On the investigation side, the file was "completely revised" from 2019, with certain points rechecked or re-examined with the new tools in the investigators' possession. The leads opened in 2012 had already been closed one after the other.
Today, the "local lead" is the preferred one. None of the other hypotheses, such as that of a hired killer, have been successful. "The crime benefits no one, that's why it's difficult, because in fact it's a crime without a motive," analyses Véronique Denizot, ruling out a whole series of motives (professional, espionage, sentimental, money or family). The cyclist Sylvain Mollier and the Al-Hilli family would therefore have found themselves there "at the wrong time."
But the main piece of the puzzle is still missing: the shooter. "We don't know who was there and, for the moment, we have no means of identifying him as such. On the other hand, the investigators know that he was alone and have constructed a sequence of events. "We know how the killer could have proceeded, but how he got there, where he came from, how he left, where he left from, at what time, we don't know."

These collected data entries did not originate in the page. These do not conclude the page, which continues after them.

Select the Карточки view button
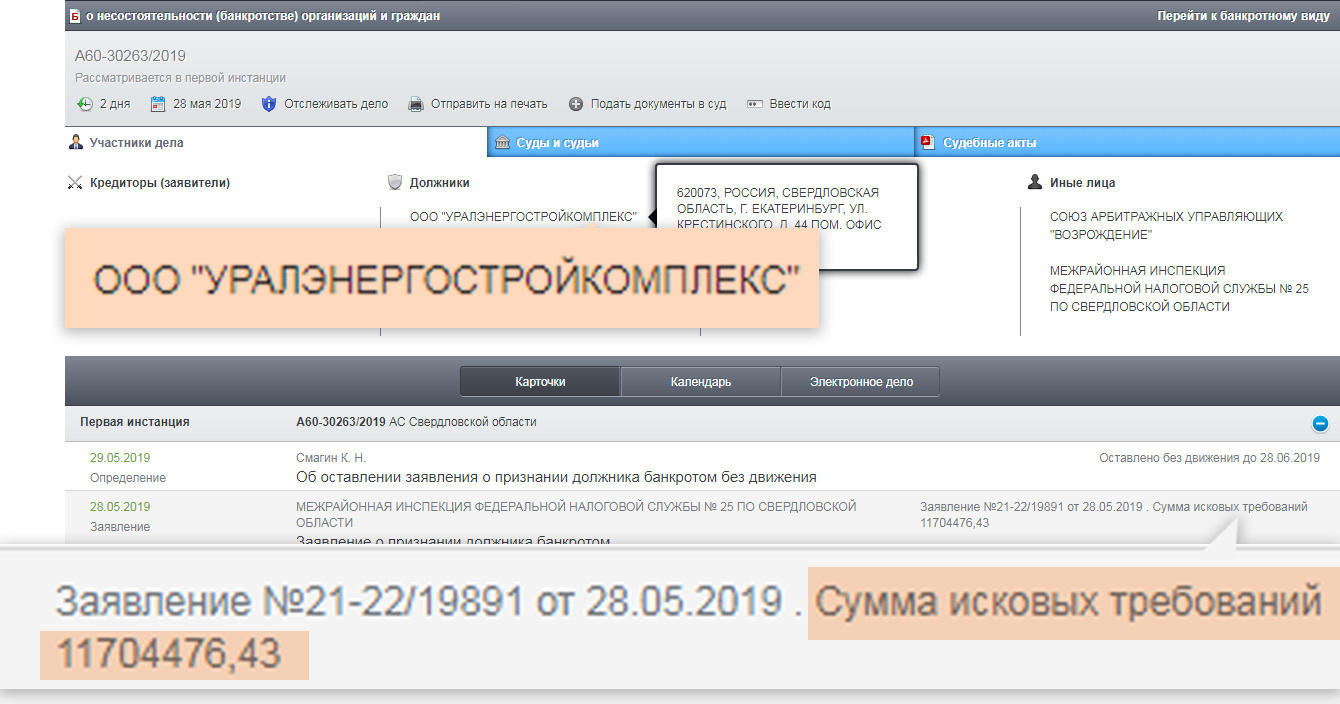The image size is (1340, 704). (540, 382)
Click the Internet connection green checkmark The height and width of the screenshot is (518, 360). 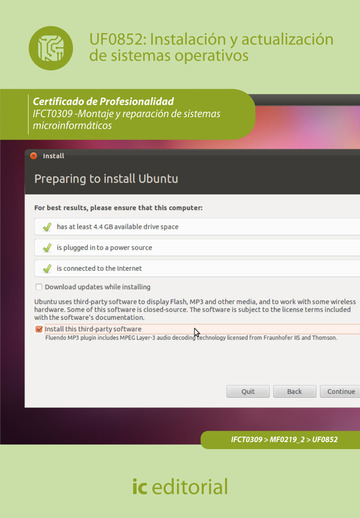pyautogui.click(x=47, y=268)
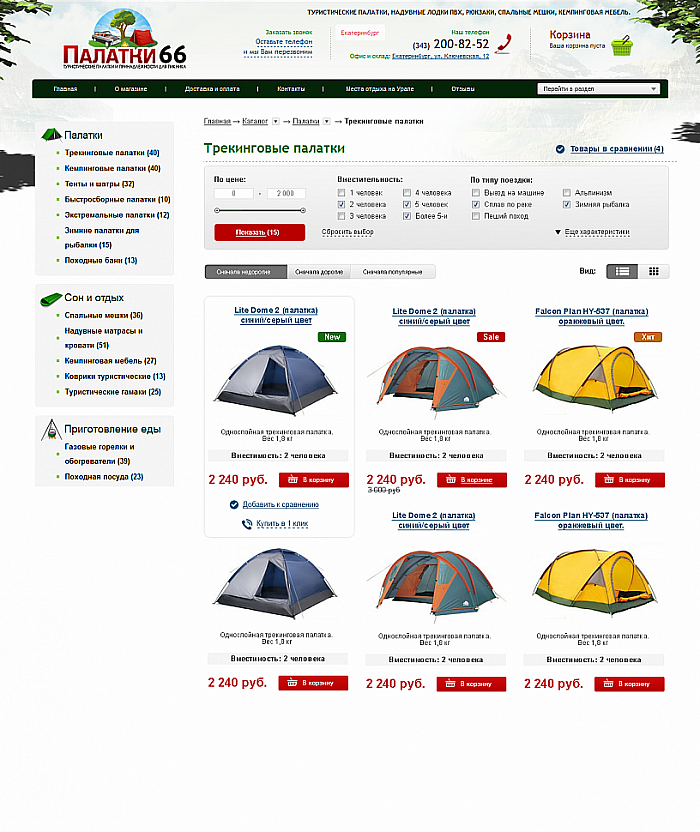This screenshot has width=700, height=832.
Task: Open Товары в сравнении (4) link
Action: (617, 149)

The author of the crimes might therefore have been "disturbed in what he was doing there," and felt that "Mr Mollier and the Al-Hilli family saw something they were not supposed to see." Also, Véronique Denizot evoked "a necessarily particular personality," who knew how to handle weapons, capable of killing in cold blood.
Will the case ever be solved?
In any case, Véronique Denizot wants to believe it. "I remain convinced that this case can be solved by a stroke of luck, by a denunciation, by a repentance, by something," she confides. Legal cases have been resolved a long time later.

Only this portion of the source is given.